İrşad Seyda Anlatıyor:
Bu yazıyı bir arkadaş bana yollamıştı. 1984te amcam M. Baki Seyda, M. Emin Er Hoca efendi ve ben Ankara elif sitesindeki caminin bir odasında merhum Esad Coşan Hocaefendiyi ziyaret ettik. O zaman çok gençtim. Esad efendinin ilahiyattaki talebelerinden biri sonradan bana dedi ki, Esad efendi bir kaç kere derste Şeyh Seyda Hazretlerinden ve kerametlerinden sınıfta bize sohbet olarak bahsetti. Aşağıdaki bilginin doğruluğunu teyit babından bunu zikrettim. Dedem Şeyh Sevdanın muridanlarindan Konyalı Merhum Hacı Hikmet Aricioglu vardi. Musa Topbaş Efendinin akrabalarındandı. O da bana dedi ki bin dokuz yuz ellilerde, altmışlarda Zahit Kotku Efendi Cizre’ye Şeyh Seydayi ziyarete gelmek için yola çıktılar, Urfa’dan döndüler. Çünkü Şeyh Seyda onlara dönmeleri için bir müridini göndermişti.. O yıllarda tabi güneydoğuda yollar pek yoktu. Ulaşım çok zordu. İnsanlar yürüyerek bir yerden diğerine giderlerdi. Şeyh Seyda onlara eziyet olmasın diye bunu söylemişti. Arkadaşın bana gönderdiği aşağıdaki bilgiyi aynen kopyalayarak size gönderiyorum:
(ŞEYH M.ESAD COŞAN HOCAEFENDİ ANLATIYOR: ALLAH'u Teâlâ zül celal hazretleri Rahmetiyle muamele eyleyip, bizi de kendilerine komşu etmesini istediğimiz muhterem hocalarımızdan Rahmetli profesör M. Esad COŞAN efendi "Evliyanın Kerametleri" adlı kasetinde anlatıyor. Kasette bunu muhterem kayın pederleri Şeyh M. Zaid KOTKU hazretlerinizden naklen olduğunu bildiriyor.
Bir gün M. Zaid KOTKU Rahmetullahialeyh beraberindekilerle Cizre de Şeyh SEYDA Hazretlerinden dua almak ve ziyarette bulunmak için hazırlık yapılsın buyurur.
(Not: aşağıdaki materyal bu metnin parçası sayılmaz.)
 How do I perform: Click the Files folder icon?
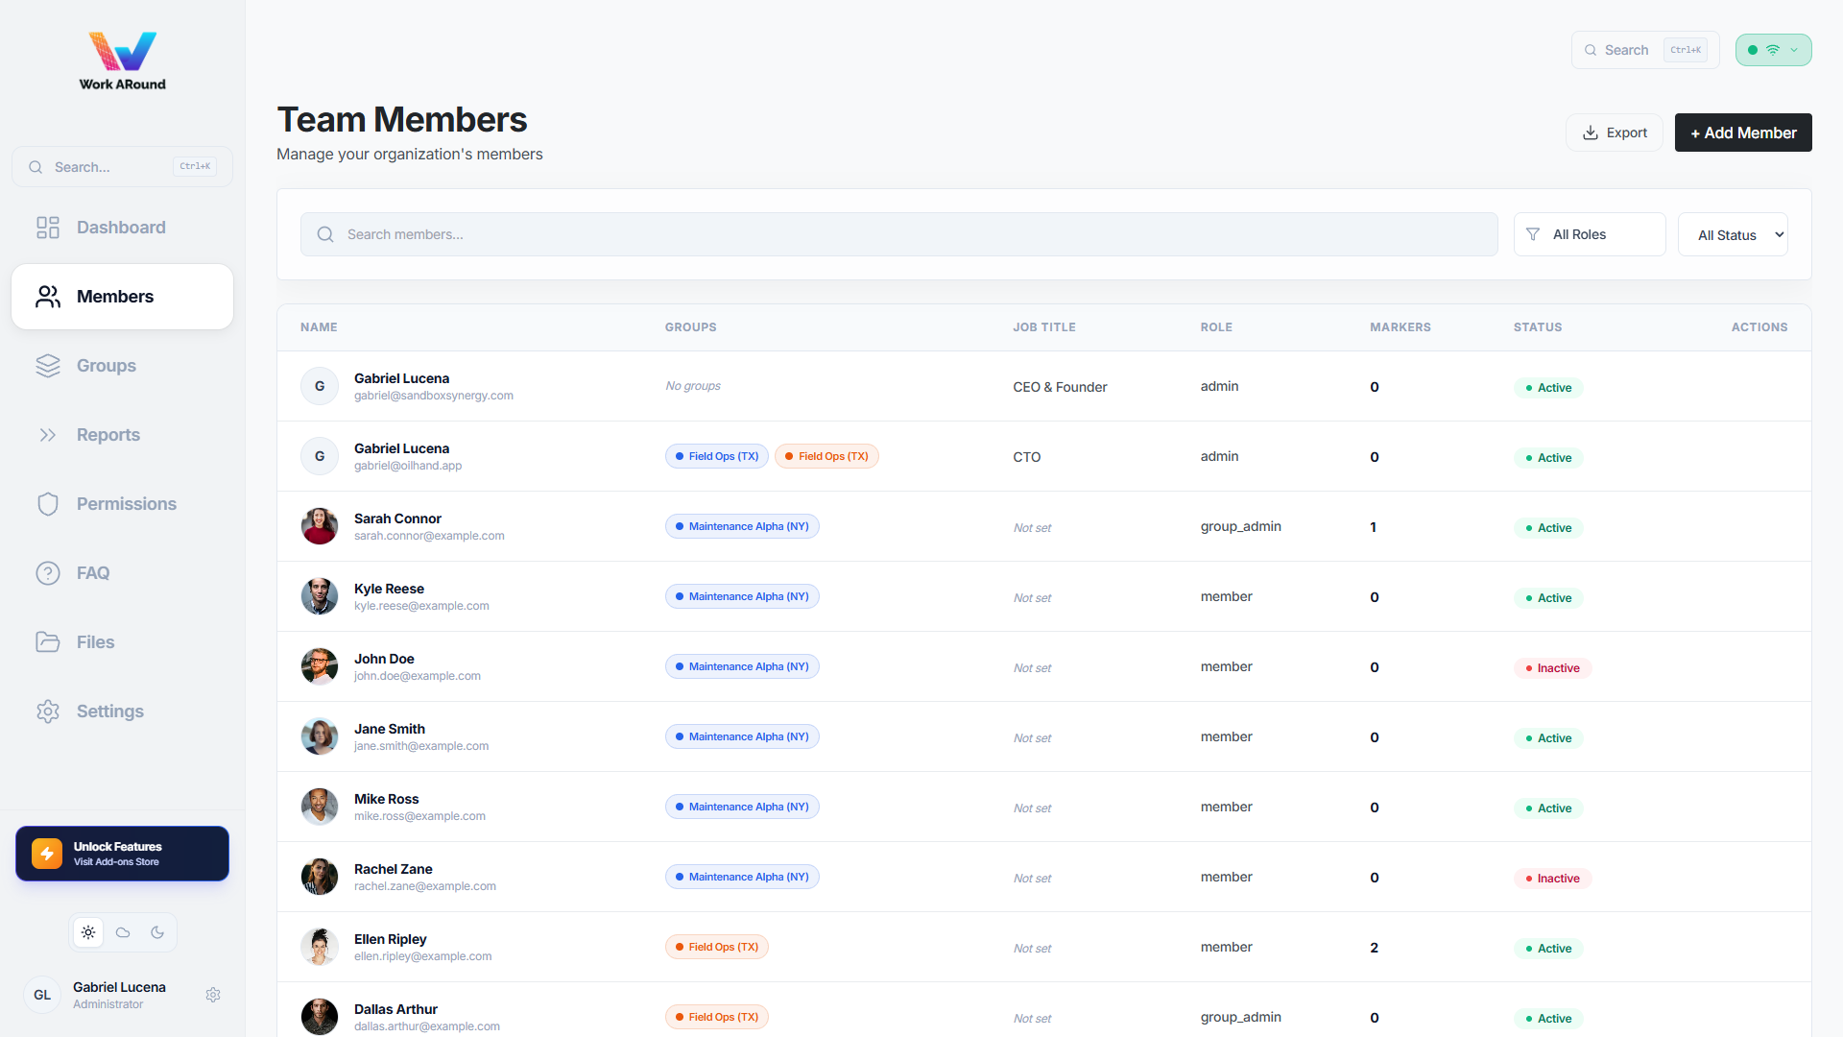[48, 642]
Zamanın şartları zordur. Bu günkü gibi araçlar olmayıp günlerce at ,eşek üstünde yada at arabası ile gitmek zorundadırlar. Haberleşme derseniz hele o bölgelerde sıfır gibidir. Yani at üzerinde ki habercilerle yapılmaktadır. Kafile hazırlanır ve yüzleri geçen insan sayısı ile yola koyulur. Mevsim kışın başları olduğu için bir hayli zorlanarak Şanlıurfa sınırları içinde hareket eden konvoyun yolu hışımla gelen bir atlı tarafından yolu kesilir. Büyük bir nezaket örneği gösterilerek selamlar verilir alınır. Kafilenin başındaki büyük zat M. Zaid KOTKU efendi le görüştürülen haberci derki Efendim bizi Şeyh SEYDA hazretleri vazifelendirdi ve sizi yetişebildiğim yerde karşılamamı istedi ve ZİYERETİNİZİN TARAFINCA MEMNUNUYETLE KABUL EDİLİP BURADAN GERİ DÖNMENİZİ İSTEDİ.
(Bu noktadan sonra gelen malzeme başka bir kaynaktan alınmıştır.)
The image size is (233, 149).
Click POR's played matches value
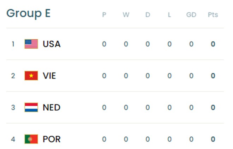pyautogui.click(x=104, y=139)
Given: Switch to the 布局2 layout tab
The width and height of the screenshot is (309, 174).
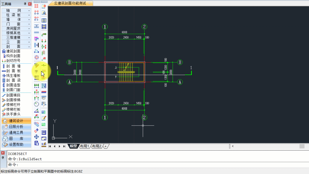Looking at the screenshot, I should (96, 146).
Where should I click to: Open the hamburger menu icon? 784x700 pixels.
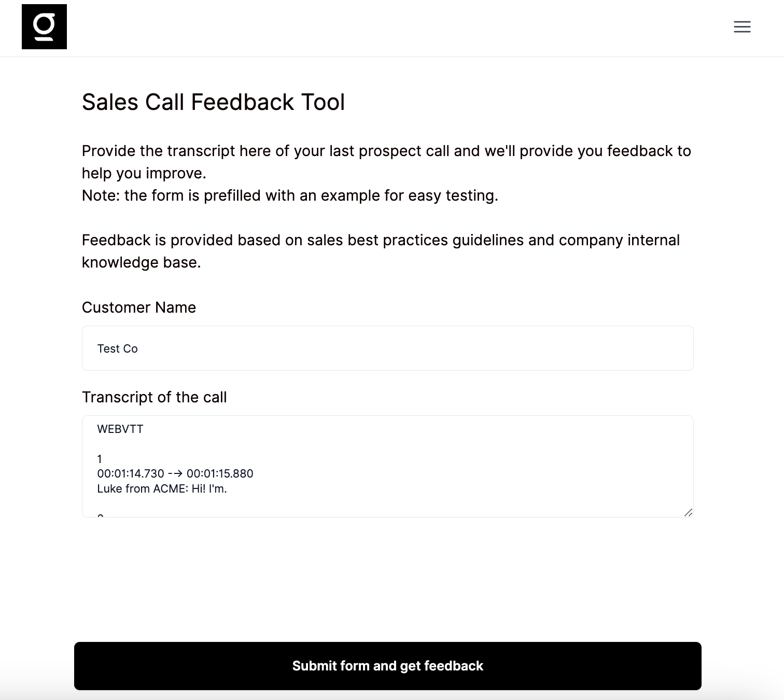click(x=742, y=27)
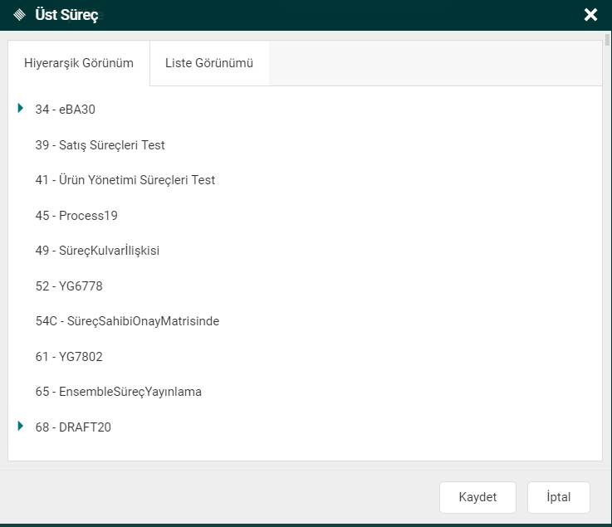Open the Liste Görünümü tab
Viewport: 612px width, 527px height.
click(x=209, y=63)
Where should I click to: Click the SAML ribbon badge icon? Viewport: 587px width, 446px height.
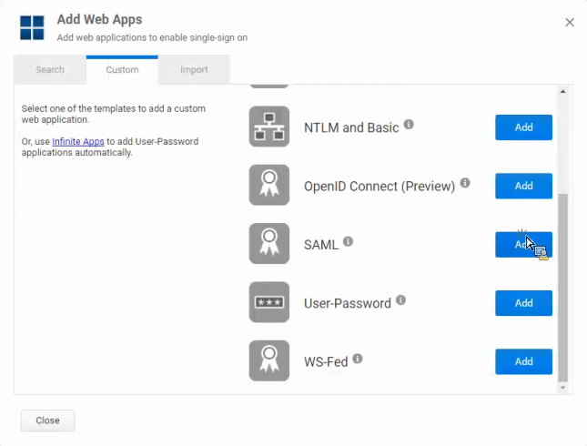click(x=269, y=243)
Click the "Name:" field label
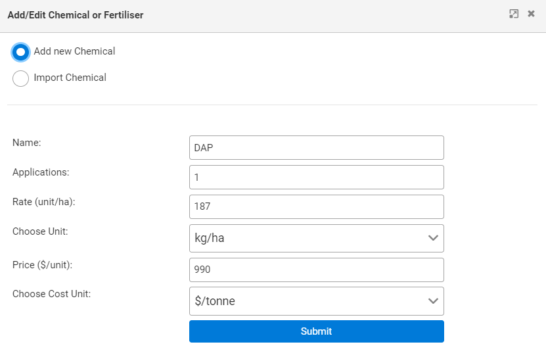 click(x=27, y=143)
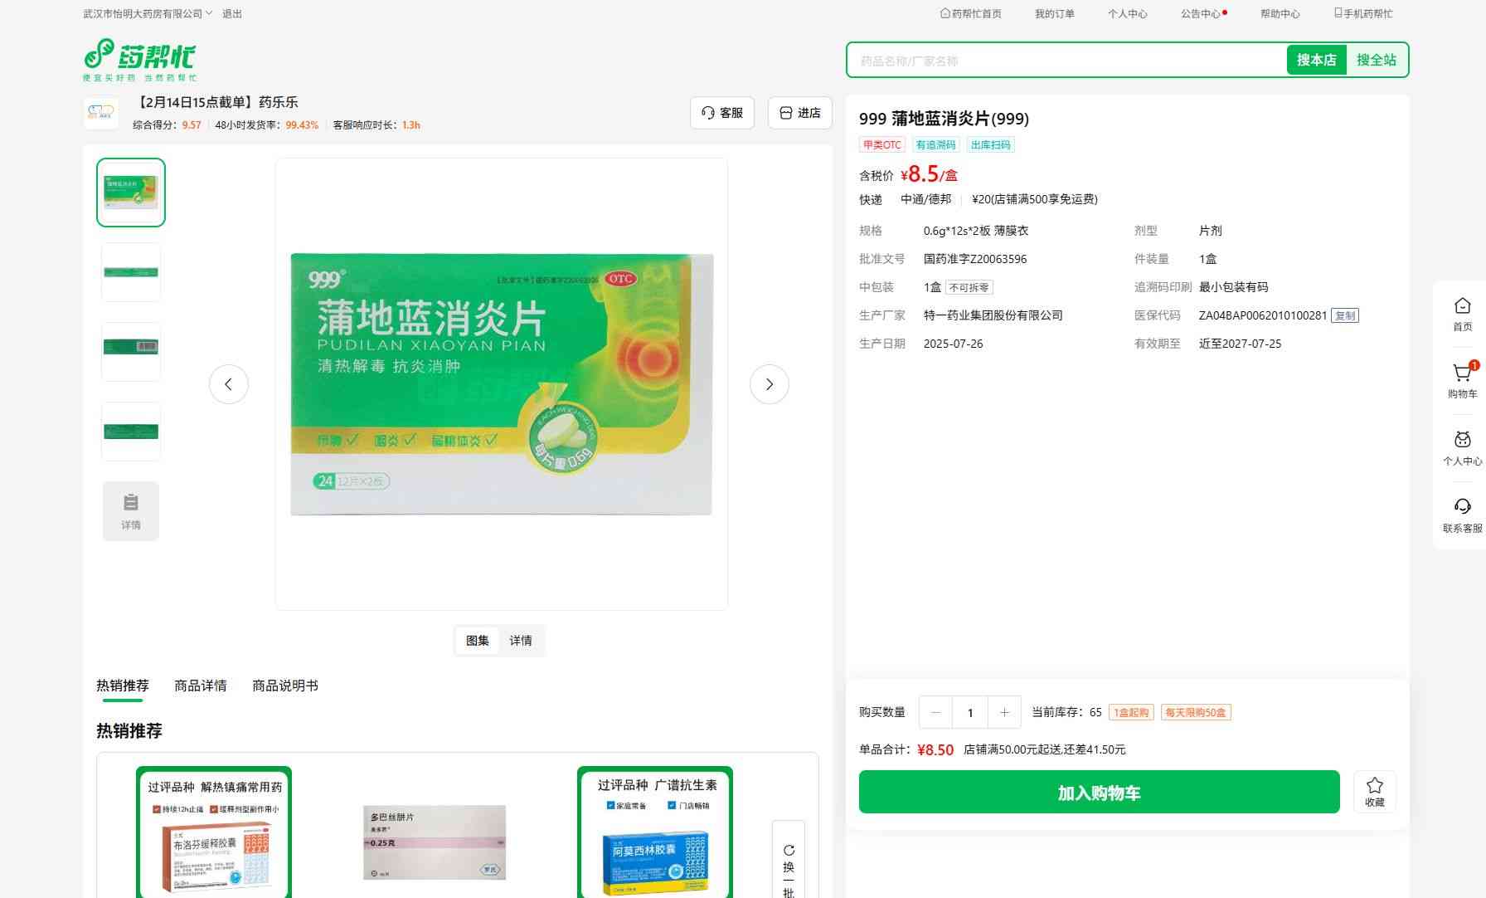Switch to the 商品说明书 tab
The height and width of the screenshot is (898, 1486).
click(x=284, y=686)
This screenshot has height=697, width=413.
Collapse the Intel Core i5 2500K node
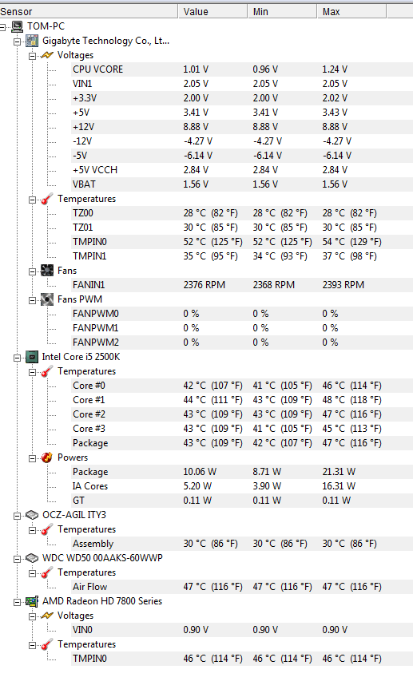(18, 358)
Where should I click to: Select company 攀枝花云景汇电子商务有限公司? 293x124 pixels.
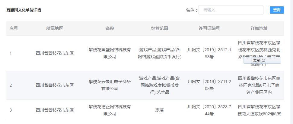point(110,85)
Kafile şoktadır. Herkes merak içindedir. İsmini çok sıkca duydukları ve daha hiç görmemiş olanlar ise üzüntü içindedirler.. Çokları hayal kırıklığı içindedir. M. Zaid KOTKU Efendi cemaatteki hayal kırıklığını sezer ve derki büyüklerin mutlaka bir bildiği vardır der. Ve büyük bir sükûnet içinde geri dönerler. Aradan çok geçmemiştir. Kış mevsimine yeni girilmiş olmasına ve o sıralarda kardan yolların kapanması görülmemesine rağmen öyle bir KAR yağar ki yollar aylarca kapalı kalır. İşte durumu yakın çevresine böyle anlatan M. Zahid KOTKU efendi derki Şeyh Seyda bizim geleceğimizi biz ona haber vermememize rağmen ve de bu ayda da kar yağıp yollar kapanmamasına rağmen 'ALLAHIN İZNİ VE KEREMİ İLE ŞEYH SEYDA BUNU BİZE BİZZAT KERAMET OLARAK GÖSTERMİŞTİR... DER.
Evet, işte evliyanın kerameti HAK'TIR. ALLAHIN CC. izni İLE olan bu haller için aklı ermeyenler fazla dil edip lafı uzatmamaları güzel ahlaktandır. KEZA ALLAH CC. diledikten sonra her şey MÜMKÜNDÜR. Biz bunu bilir ve bunu söyleriz. EN DOĞRUSUNU BİLENDİR)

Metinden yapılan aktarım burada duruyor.